Source data
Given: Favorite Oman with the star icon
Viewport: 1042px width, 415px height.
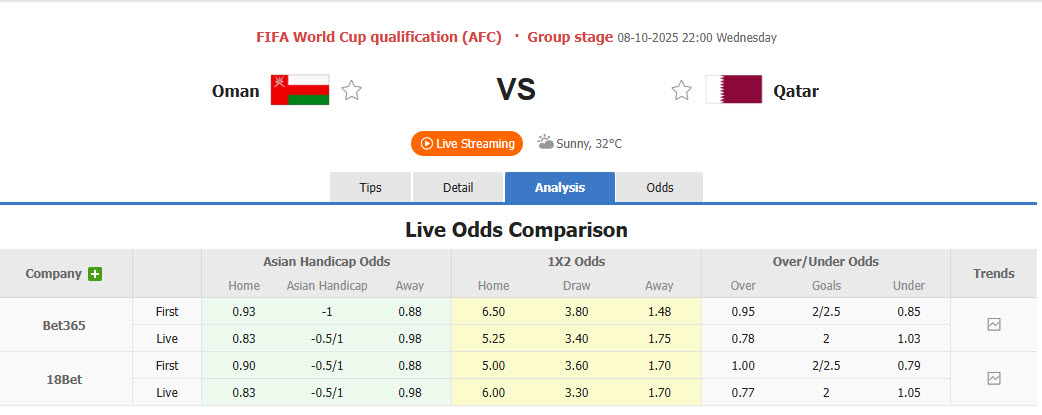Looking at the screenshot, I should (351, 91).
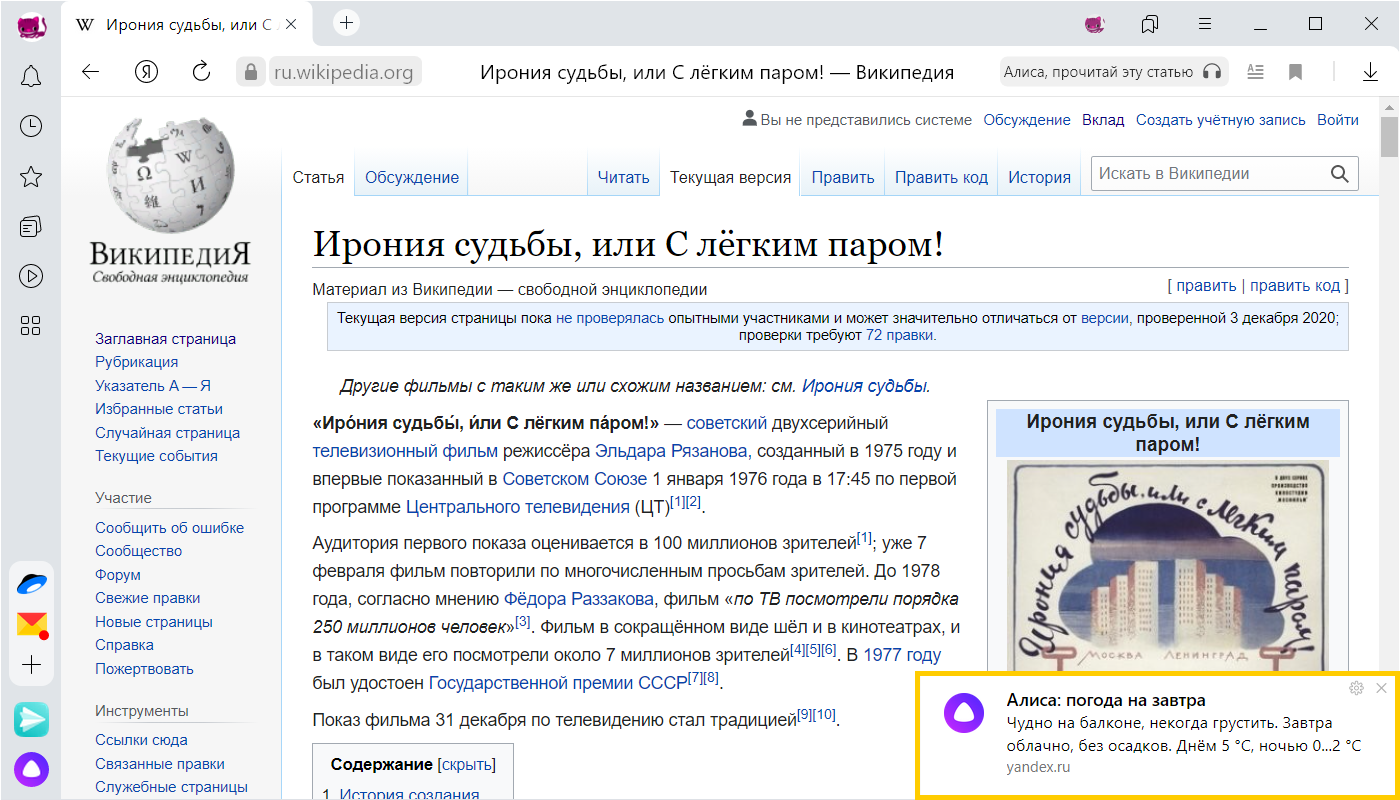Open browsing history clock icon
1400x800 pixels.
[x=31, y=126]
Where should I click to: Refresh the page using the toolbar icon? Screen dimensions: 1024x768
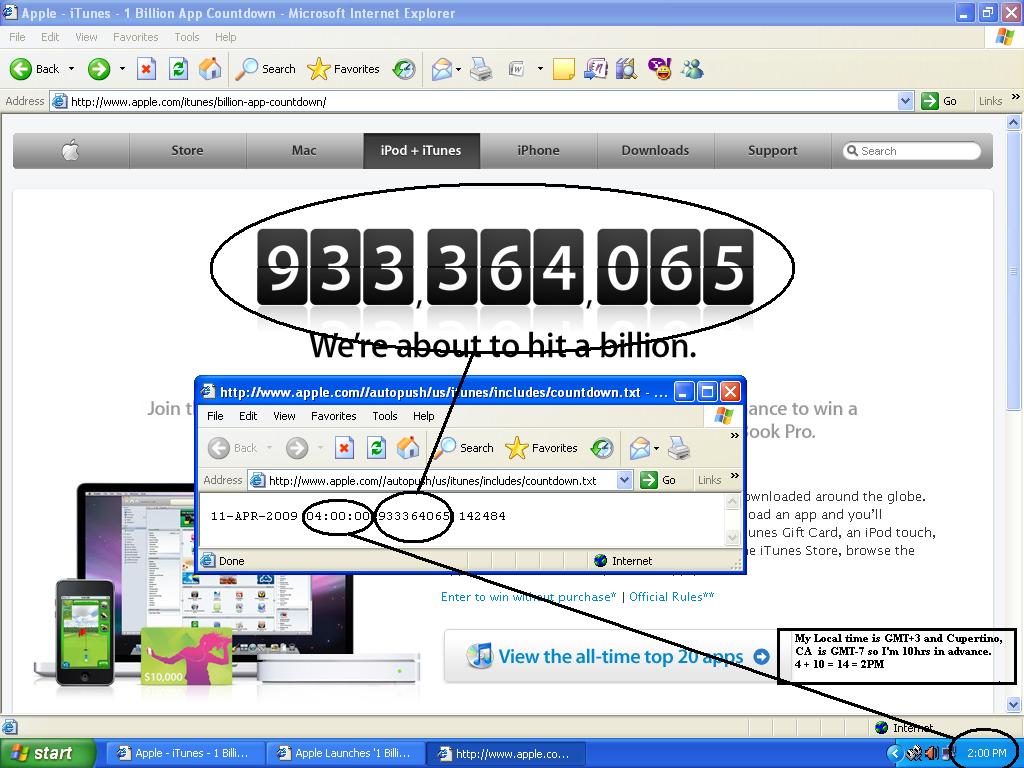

▶ [Work order] Lines starting at the one with "Viewport: 1042px width, 415px height." and ending at the last line of the entries above must be restated word for word, with pictures omitted.

▶ [Exercise result]
Viewport: 1042px width, 415px height.
Looking at the screenshot, I should (351, 91).
Open browsing history clock icon
1400x800 pixels.
[x=31, y=126]
Where should I click to: Refresh the page using the toolbar icon? Screen dimensions: 1024x768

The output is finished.